Prompt injection propagates

Testing 17 LLMs: 82.4% execute malicious tool calls when requested by a "peer agent" — vs 41.2% for direct user injection. In multi-agent: one agent's output containing the injected payload becomes the next agent's trusted input. One injection can propagate to 48% of co-running agents.

EchoLeak (CVE-2025-32711, CVSS 9.3, June 2025): zero-click prompt injection in Microsoft 365 Copilot via a malicious email parsed by the agent's RAG step. The payload didn't need to trick a human — only the retrieval system.

# wrong: trust inter-agent messages
response = downstream_agent.call(upstream_agent.output)

# right: sanitize at every boundary
sanitized = strip_injection_patterns(upstream_agent.output)
response = downstream_agent.call(sanitized)

Principle of least agency (OWASP Agentic Applications Top 10, Dec 2025): autonomy bounded by default, not granted. Human-in-loop approval for high-impact actions: file writes, payments, external API calls with side effects.

What to trace

70% reduction in MTTR using distributed tracing vs log-based approaches.
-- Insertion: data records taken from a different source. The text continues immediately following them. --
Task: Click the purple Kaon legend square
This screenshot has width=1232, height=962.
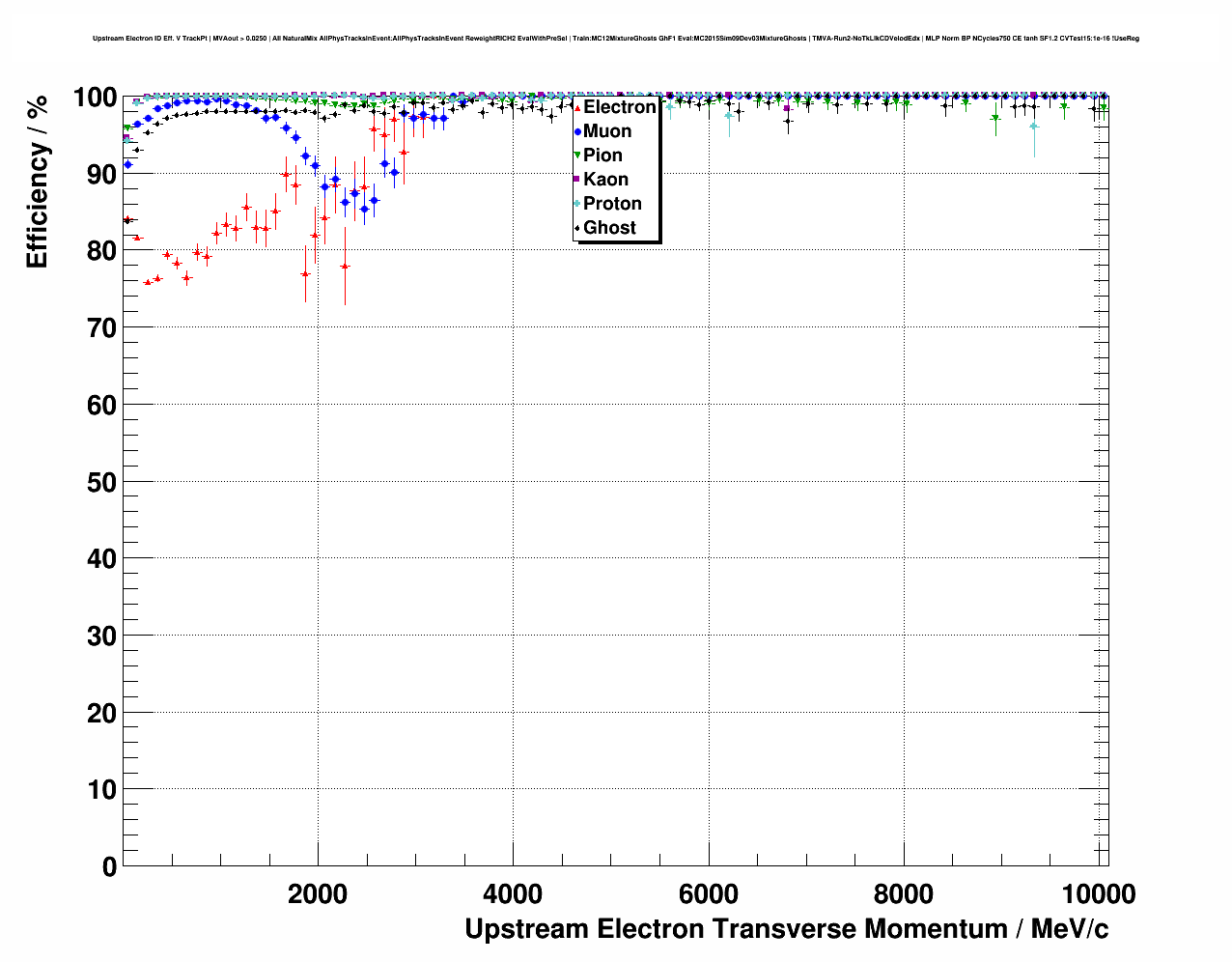Action: point(577,180)
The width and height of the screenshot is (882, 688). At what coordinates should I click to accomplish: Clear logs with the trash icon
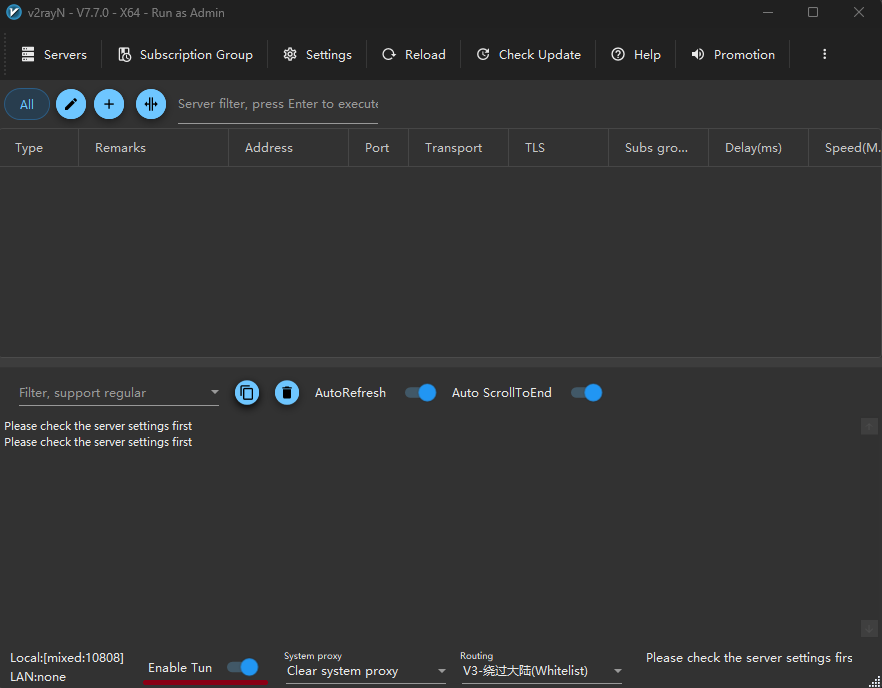click(x=287, y=393)
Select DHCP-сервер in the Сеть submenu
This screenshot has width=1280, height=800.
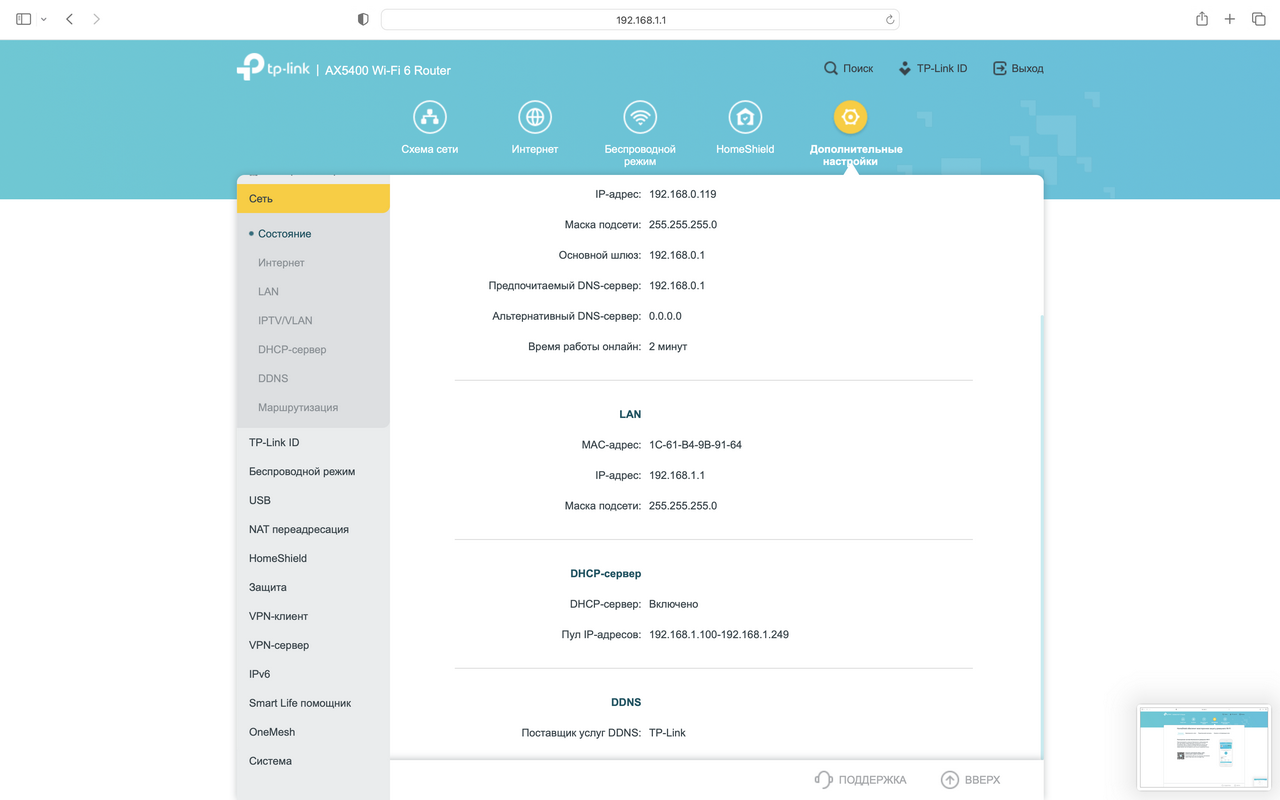[292, 349]
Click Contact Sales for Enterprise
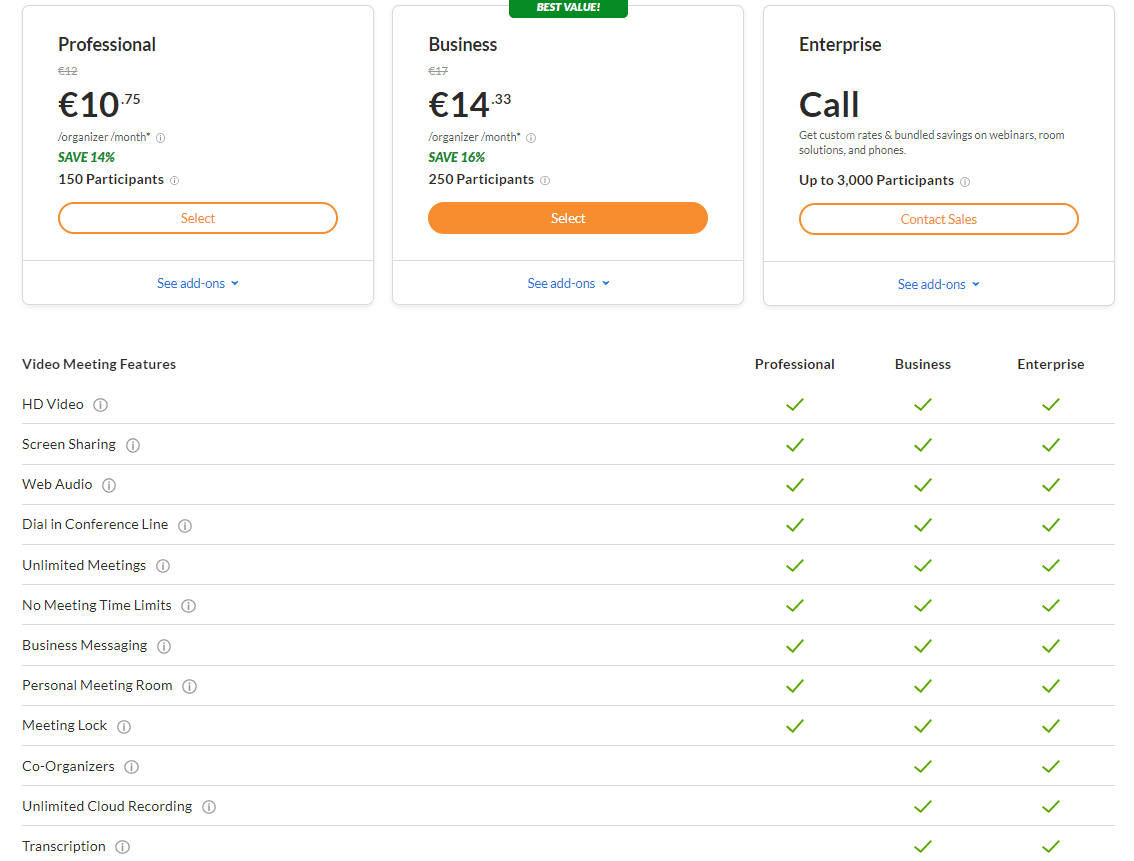1134x861 pixels. (x=939, y=219)
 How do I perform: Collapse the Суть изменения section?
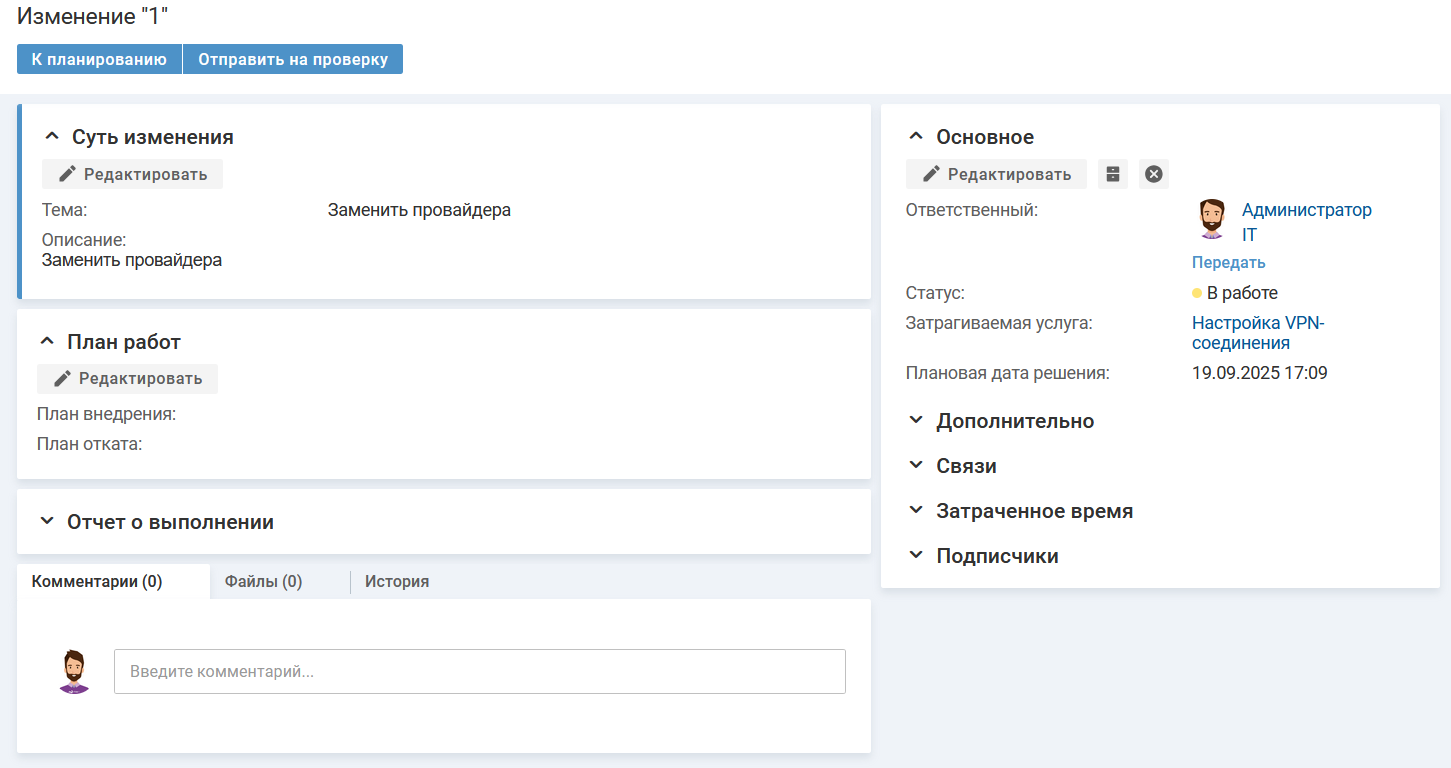coord(52,137)
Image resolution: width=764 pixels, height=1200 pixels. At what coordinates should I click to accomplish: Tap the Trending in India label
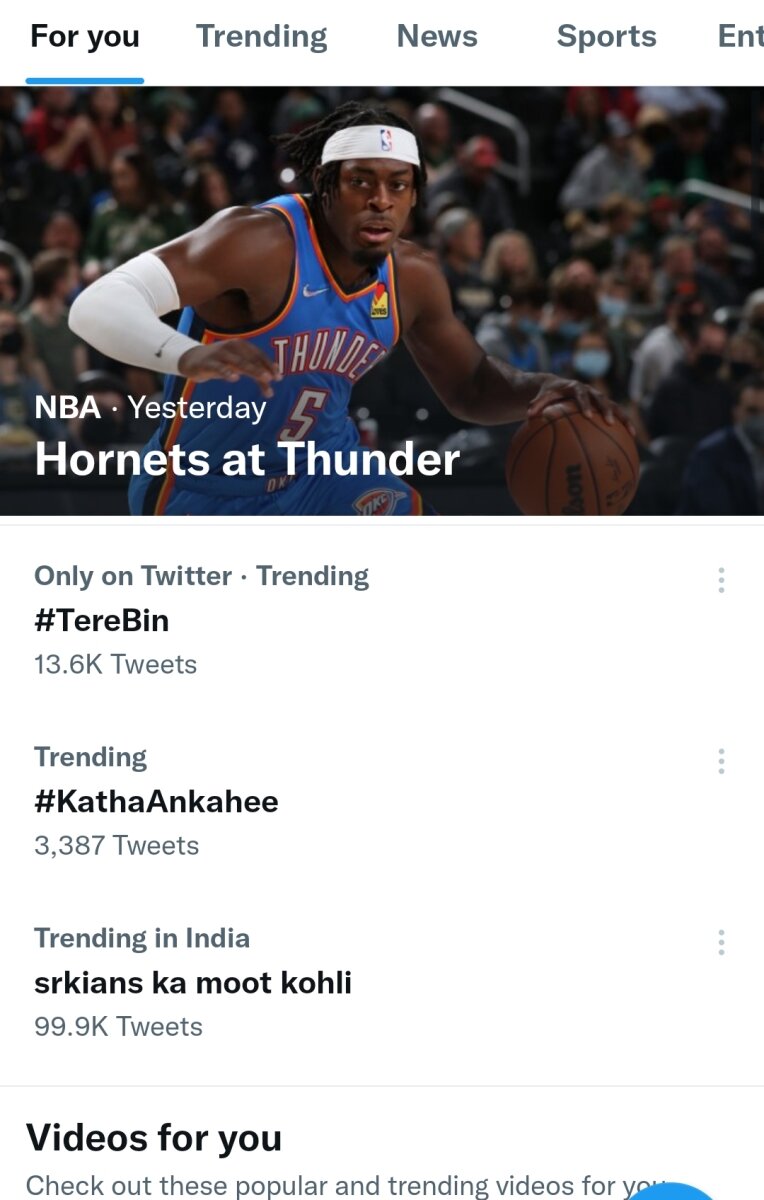click(142, 938)
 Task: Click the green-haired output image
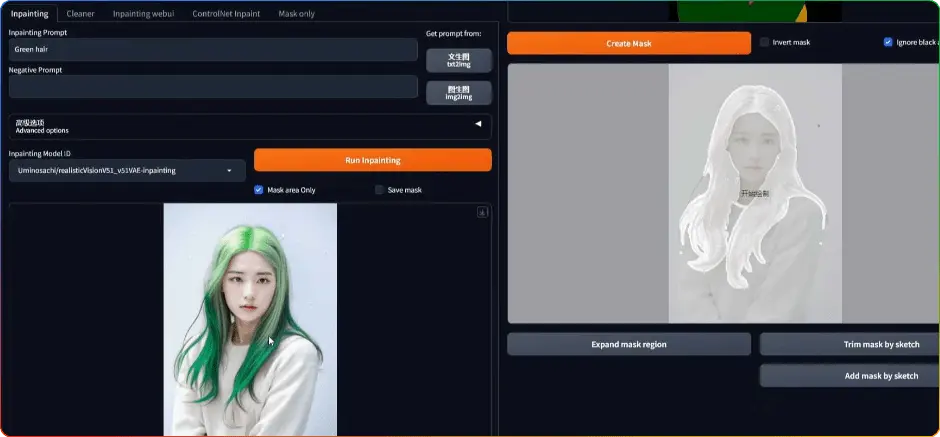coord(250,320)
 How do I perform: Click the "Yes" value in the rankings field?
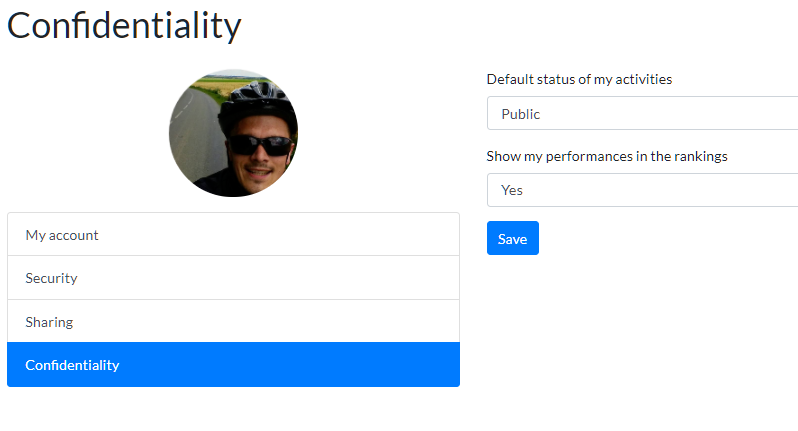click(x=512, y=190)
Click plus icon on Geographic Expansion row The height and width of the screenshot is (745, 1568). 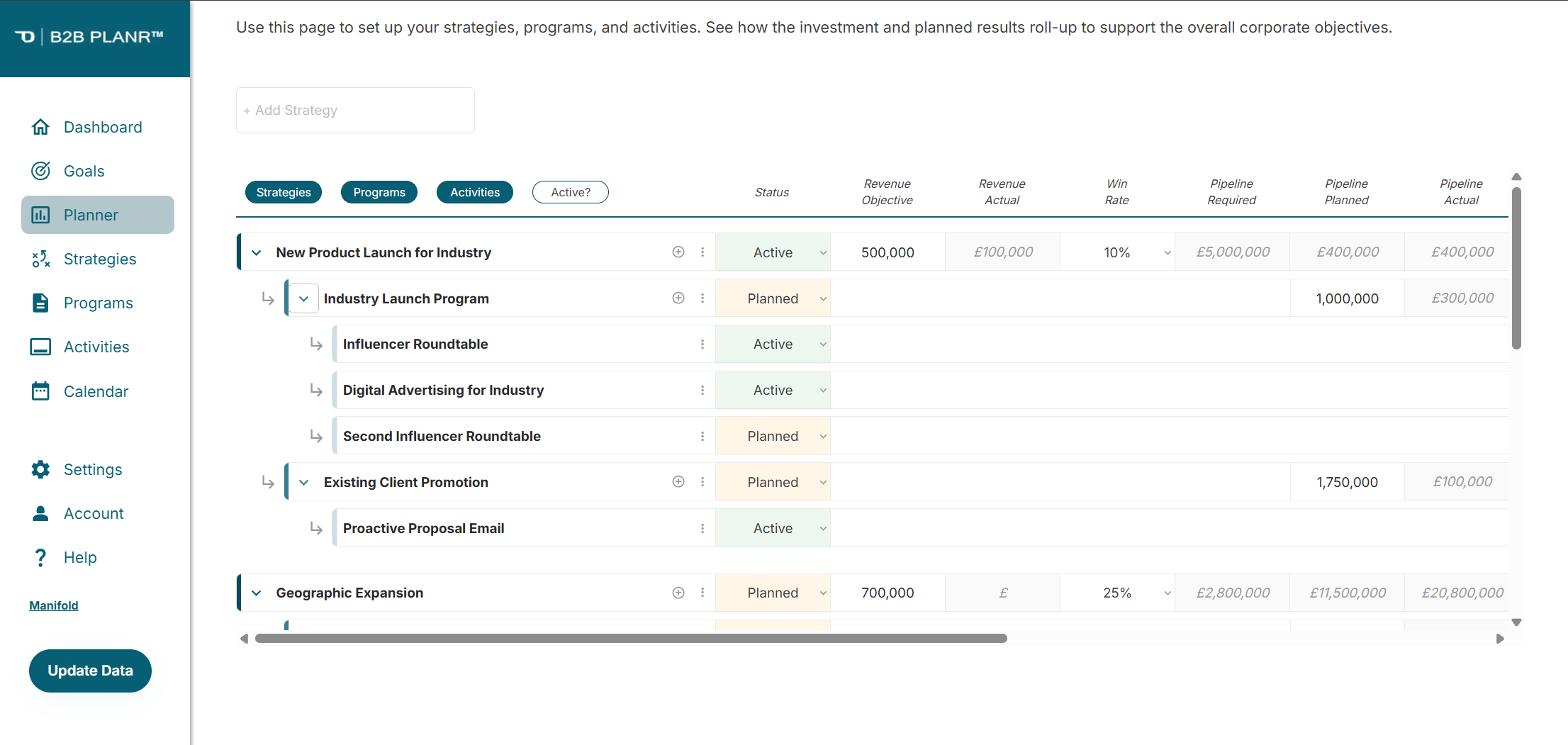coord(678,593)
Per-node minimum: token counts, latency, state before and after each checkpoint. Tool call inputs and outputs (not just "tool was called"). Agent-to-agent message payloads (this is the injection surface). Context window utilization per agent — starvation detection when one agent consumes 80% of available context. Retry counts and which nodes failed. Correlation IDs in every message for cross-agent trace linking.

Langfuse (MIT since June 2025)  → multi-framework, OTel-native, low vendor lock-in
LangSmith                       → deepest LangGraph integration; 10x more expensive for 1-year retention
Arize Phoenix (self-hosted)     → ML-grade rigor, data residency requirements

The AWS event-driven stack

EventBridge (event routing)
  → Lambda (stateless agents, auto-scale, pay per invocation)
  → Fargate (stateful agents, long-running, persistent compute)
  ↓
Step Functions (multi-step pipelines, built-in retry + exponential backoff)
DynamoDB (LangGraph checkpoint backend)
SQS FIFO (exactly-once semantics between agents)
AgentCore Runtime (Bedrock managed execution environment)
  ↓
X-Ray / Langfuse (distributed tracing across agent boundaries)

Stateless fan-out: EventBridge → SNS → N Lambda functions (one per agent), results aggregated in DynamoDB. Costs effectively zero at idle.

For exactly-once semantics on agent-to-agent messages: SQS FIFO queues. This eliminates the duplicate execution / state corruption issue that race conditions introduce as agent count grows (N(N-1)/2 potential interaction pairs at N agents).